Sometimes you will find an Alder which has grown into a lofty tree with a rough brown-black bark, and with many large branches; but it is much more frequently found as a low-growing and rather gloomy bush, about the same size as the Hazel.

The wood of the Alder is much sought after for buildings which stand in water. In Venice one of the most famous bridges, the Rialto, is built on piles, or great posts of Alder driven deep into the bed of the canal: and one reads in old history books that boats were first made of the trunks of the Alder tree. But it is of no use for fences or gate posts, as it decays quickly in dry soil.


[Plate IV]

THE ALDER
1. Alder Tree2. Leaf Spray3. Stamen Catkins
4. Seed Catkins5. Last Year’s Seed Catkins6. Next Year’s Seed Catkins


If you watch a woodman cutting down an Alder tree you will notice that the chips which fall under his axe are very white; but soon they change colour and become a reddish pink. The hard wood knots which are found in the tree trunk are beautifully streaked and veined and are much prized by furniture makers.
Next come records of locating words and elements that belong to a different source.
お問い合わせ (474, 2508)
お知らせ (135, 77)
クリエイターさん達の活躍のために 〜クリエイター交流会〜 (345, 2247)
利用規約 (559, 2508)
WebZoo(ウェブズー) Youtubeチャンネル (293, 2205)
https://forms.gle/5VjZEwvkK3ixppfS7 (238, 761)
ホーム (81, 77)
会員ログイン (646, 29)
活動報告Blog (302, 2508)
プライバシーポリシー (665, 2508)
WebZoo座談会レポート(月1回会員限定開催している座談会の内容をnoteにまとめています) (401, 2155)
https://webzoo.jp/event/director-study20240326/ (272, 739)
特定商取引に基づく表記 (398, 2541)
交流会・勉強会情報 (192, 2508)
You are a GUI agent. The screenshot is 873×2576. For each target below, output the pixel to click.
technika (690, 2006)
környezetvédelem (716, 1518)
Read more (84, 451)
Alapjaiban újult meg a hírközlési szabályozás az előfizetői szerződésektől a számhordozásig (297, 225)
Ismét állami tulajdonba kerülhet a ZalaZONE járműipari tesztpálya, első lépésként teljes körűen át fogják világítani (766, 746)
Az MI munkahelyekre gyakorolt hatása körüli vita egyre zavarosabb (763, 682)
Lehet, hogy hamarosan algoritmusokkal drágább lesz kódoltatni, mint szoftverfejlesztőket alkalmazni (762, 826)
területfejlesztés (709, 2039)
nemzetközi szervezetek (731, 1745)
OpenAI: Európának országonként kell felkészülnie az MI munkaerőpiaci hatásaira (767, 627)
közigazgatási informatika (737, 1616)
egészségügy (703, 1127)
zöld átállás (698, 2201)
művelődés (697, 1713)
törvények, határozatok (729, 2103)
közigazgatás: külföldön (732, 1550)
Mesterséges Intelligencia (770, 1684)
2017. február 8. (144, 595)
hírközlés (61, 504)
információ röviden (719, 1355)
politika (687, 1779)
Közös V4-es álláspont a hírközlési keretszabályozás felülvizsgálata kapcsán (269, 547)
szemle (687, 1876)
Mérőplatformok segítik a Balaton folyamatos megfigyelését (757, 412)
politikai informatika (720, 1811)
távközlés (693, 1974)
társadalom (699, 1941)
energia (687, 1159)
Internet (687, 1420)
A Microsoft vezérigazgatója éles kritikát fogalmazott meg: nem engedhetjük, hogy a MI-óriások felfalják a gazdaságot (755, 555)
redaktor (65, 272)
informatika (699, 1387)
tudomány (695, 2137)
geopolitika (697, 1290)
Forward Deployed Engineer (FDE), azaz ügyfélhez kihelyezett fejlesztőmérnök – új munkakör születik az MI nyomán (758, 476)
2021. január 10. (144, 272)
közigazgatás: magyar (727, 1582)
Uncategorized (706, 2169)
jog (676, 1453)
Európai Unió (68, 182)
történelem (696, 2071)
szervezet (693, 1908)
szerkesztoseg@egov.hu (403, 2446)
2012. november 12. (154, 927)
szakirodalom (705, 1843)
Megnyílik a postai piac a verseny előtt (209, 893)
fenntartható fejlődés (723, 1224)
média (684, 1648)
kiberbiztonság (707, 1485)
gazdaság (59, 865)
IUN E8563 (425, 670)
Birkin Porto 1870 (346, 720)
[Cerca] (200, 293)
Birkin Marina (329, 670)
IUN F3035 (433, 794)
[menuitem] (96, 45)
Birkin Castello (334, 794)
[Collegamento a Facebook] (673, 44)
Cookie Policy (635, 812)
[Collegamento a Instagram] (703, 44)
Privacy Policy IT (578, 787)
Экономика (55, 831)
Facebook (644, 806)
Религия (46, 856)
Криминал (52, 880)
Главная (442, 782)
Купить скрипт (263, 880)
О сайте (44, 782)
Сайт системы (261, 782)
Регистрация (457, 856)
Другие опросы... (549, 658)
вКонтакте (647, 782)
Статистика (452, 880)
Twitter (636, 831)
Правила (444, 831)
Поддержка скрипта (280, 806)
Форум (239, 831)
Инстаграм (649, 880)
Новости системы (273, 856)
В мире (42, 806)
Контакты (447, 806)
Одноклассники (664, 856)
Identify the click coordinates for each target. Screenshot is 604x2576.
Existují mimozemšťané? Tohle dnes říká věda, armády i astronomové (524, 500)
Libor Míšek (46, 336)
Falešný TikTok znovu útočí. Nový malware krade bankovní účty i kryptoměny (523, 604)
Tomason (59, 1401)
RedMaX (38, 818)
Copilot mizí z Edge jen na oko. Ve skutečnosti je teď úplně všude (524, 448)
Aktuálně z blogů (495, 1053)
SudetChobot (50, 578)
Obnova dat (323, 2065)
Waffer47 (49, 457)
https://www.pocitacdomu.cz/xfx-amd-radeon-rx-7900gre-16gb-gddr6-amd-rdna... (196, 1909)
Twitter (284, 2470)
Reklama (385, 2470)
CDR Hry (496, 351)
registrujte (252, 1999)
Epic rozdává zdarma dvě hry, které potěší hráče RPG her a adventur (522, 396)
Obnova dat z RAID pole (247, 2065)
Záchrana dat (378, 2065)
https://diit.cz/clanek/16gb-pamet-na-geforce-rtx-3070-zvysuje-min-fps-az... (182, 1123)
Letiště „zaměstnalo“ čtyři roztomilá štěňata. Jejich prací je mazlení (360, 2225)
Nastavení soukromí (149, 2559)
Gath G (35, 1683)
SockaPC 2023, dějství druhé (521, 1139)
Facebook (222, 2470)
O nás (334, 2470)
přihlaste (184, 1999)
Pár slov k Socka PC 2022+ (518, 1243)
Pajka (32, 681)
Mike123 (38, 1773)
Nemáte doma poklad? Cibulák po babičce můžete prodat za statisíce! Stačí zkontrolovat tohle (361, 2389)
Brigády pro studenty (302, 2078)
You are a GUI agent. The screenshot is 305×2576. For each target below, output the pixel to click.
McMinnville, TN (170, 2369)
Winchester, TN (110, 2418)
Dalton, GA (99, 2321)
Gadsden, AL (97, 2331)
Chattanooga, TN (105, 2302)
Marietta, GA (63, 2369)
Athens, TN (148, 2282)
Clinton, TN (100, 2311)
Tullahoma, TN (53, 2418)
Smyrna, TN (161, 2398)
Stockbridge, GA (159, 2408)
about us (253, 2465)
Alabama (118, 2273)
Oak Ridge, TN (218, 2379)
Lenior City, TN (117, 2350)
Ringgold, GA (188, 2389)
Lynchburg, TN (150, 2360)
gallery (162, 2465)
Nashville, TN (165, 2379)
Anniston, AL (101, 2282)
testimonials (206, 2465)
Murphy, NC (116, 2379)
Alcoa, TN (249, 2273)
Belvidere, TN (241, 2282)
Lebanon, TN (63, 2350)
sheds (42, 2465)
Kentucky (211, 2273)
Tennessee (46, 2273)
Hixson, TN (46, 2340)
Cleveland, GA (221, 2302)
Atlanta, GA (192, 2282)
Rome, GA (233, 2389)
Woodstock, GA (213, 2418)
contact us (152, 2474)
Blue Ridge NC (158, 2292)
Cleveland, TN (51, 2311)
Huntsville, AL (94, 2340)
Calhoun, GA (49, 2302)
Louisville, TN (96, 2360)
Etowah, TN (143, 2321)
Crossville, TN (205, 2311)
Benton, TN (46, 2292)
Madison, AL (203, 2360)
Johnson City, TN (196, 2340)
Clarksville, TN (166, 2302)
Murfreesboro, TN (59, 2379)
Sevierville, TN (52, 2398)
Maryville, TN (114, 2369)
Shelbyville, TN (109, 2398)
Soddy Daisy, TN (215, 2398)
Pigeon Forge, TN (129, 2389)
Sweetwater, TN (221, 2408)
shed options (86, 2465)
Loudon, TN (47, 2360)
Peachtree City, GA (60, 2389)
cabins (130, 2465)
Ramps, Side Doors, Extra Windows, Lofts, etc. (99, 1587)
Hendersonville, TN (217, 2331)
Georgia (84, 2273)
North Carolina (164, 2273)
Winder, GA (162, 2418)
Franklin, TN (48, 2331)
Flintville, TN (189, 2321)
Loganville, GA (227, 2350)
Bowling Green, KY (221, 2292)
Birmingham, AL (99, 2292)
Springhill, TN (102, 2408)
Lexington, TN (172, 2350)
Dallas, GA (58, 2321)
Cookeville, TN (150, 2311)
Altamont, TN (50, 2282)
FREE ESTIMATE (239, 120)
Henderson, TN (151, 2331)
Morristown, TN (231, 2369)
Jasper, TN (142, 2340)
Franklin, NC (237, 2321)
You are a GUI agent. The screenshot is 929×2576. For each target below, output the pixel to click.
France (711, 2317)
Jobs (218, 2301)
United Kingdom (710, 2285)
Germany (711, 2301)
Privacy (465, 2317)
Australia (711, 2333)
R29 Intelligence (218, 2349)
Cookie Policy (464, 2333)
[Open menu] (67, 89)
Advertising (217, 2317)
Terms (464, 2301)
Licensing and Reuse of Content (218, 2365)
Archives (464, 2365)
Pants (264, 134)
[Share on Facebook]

In early spring you should walk to the banks of a stream and look for an Alder tree. Like the Hazel, you will easily know it by its winter catkins, though these are very different from Hazel catkins. Clinging to the boughs you see groups of small brown oval cones, which are quite hard and woody and which snap off easily. These woody cones are the withered seed catkins (5) of last year. As well as these you find bunches of long drooping caterpillars with tightly-shut purple-green scales, which will not unclose till the spring days come. These are the young stamen catkins, and they have taken six months to grow so far. By these you will always know the Alder tree; and it is most interesting to watch day by day how its catkins grow and change.